After the investigation, I was relieved of any negligence in the matter.  (So, I would not have had to pay for the lost pistol or get a blot on my military record).

 

The training Co. CO, a Captain, was removed from his CO job and disciplined for negligence by sending his company out with only a corporal in charge, instead of the usual several non-coms to watch over his flock.

 

The private was given a dishonorable discharge for theft of Gov. Property and sent to a Federal Penitentiary, I don't remember for how long.

 

I was relieved to know that this .45 Cal Automatic pistol did not end up on the streets of nearby NYC, and possibly used to kill someone.

 

For training disassembly, the arm has a cloth mat about the size of a large table napkin used to teach nomenclature. It has  a picture of  each part of the 1911 .45 pistol   painted in black. The student  puts each piece on the picture and learns its name. The mats also keep the parts clean.

 

I had drawn 40 of these mats,  and one mat was also missing. I suspected that the pistol was buried in the missing mat, and it was. When the gun was recovered, I kept that mat as a souvenir for many years.

               

I was involved in two other cases of stolen pistols, and handled them differently.

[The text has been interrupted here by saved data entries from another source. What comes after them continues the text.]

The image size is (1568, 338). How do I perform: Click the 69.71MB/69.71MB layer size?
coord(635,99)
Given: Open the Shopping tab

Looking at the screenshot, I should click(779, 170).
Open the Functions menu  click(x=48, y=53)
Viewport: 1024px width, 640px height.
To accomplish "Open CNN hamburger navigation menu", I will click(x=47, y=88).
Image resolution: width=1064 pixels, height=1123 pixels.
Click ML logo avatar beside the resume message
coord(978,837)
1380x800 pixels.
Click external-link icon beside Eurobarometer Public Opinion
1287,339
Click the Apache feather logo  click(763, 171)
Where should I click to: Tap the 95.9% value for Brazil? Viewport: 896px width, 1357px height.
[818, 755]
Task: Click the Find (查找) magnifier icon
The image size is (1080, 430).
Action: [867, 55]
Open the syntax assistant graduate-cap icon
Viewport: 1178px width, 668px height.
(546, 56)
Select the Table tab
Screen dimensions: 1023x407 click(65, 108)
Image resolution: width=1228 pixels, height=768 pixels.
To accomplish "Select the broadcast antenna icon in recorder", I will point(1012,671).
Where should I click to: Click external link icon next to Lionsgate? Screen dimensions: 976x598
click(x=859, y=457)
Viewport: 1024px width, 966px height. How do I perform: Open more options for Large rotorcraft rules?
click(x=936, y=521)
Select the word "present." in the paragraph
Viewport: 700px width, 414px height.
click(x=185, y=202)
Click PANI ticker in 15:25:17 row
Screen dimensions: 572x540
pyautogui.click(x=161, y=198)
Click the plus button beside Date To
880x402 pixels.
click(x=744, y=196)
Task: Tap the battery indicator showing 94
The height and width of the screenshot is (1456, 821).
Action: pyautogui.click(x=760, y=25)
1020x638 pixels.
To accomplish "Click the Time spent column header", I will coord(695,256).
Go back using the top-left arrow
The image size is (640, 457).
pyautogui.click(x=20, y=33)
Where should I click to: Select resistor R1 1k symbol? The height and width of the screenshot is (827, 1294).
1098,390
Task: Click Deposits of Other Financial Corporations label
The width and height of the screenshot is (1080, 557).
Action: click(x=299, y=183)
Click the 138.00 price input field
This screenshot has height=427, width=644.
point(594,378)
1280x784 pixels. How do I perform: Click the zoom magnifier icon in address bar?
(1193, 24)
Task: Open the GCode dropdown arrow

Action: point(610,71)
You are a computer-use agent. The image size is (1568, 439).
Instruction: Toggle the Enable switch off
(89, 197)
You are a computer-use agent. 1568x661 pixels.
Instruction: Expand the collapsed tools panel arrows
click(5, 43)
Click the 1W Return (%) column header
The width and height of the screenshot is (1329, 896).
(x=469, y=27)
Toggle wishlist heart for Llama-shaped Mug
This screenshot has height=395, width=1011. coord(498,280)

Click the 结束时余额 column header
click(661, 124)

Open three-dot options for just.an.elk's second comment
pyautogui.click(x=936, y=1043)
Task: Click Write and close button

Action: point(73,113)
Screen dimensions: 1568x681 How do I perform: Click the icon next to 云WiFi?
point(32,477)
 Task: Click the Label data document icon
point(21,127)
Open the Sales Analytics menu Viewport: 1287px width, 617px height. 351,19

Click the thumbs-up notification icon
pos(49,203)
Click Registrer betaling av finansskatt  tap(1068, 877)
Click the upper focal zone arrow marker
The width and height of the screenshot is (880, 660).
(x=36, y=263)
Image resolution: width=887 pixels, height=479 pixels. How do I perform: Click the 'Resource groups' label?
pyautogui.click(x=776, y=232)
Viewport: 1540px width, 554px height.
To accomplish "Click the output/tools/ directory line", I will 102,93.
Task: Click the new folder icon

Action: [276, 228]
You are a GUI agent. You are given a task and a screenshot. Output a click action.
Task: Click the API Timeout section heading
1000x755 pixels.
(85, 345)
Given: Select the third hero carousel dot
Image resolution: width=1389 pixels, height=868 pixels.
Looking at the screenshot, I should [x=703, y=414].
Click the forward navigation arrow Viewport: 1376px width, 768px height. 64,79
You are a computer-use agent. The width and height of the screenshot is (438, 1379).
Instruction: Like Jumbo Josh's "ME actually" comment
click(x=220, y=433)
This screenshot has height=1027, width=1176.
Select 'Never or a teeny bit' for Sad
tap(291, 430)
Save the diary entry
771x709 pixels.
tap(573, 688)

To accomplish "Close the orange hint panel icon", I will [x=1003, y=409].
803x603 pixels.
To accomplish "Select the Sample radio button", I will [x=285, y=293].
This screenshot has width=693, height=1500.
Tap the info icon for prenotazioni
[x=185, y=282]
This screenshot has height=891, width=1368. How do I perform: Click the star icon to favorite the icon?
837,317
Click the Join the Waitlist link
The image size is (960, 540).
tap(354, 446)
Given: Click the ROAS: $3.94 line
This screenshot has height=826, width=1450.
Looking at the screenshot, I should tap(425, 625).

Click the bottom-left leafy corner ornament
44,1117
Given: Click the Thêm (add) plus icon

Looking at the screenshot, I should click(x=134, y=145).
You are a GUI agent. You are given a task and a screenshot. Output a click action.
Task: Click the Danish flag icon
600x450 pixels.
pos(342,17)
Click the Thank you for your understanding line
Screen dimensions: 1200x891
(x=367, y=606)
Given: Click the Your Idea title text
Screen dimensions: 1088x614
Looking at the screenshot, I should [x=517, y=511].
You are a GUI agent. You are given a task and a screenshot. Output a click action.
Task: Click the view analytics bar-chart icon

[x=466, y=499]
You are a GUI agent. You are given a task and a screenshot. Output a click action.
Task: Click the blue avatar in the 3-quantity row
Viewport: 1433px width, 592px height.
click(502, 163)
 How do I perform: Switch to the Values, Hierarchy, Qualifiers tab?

While in a reserve position during the Korean war, we lived in tents about a  mile behind the MLR. (Main Line Of Resistance). In off times there was visiting between troops from a rifle company and my platoon, a heavy weapons platoon. My men were all armed with the  M1911A1 .45 cal.  pistol which left their hands free to use their crew served weapons. The pistols were  the envy of the riflemen, who were armed with the eight pound M-1 Garand.


One morning I was told that a pistol was missing. I got the names of all the visitors and walked over to their company HQ. to question them.  All were out in the field on exercises  except one "on sick call". I found him on his cot and soon recovered the pistol from the lump under his sheets. 


Rather than have him arrested and go through the long court martial procedure in time of war I decided to let his Company Commander handle punishment. 


The second stolen pistol  case, also while in a reserve position, I was approached by a Korean civilian who wanted to sell a .45 pistol. I decided  to set up a sting. Told him to bring all he had so I could look them over.  


When he returned I had the MP's there to arrest him. Turned out that his  pistols were all given to the local Korean police force by the U S Government and I was being asked to buy our own pistols  back!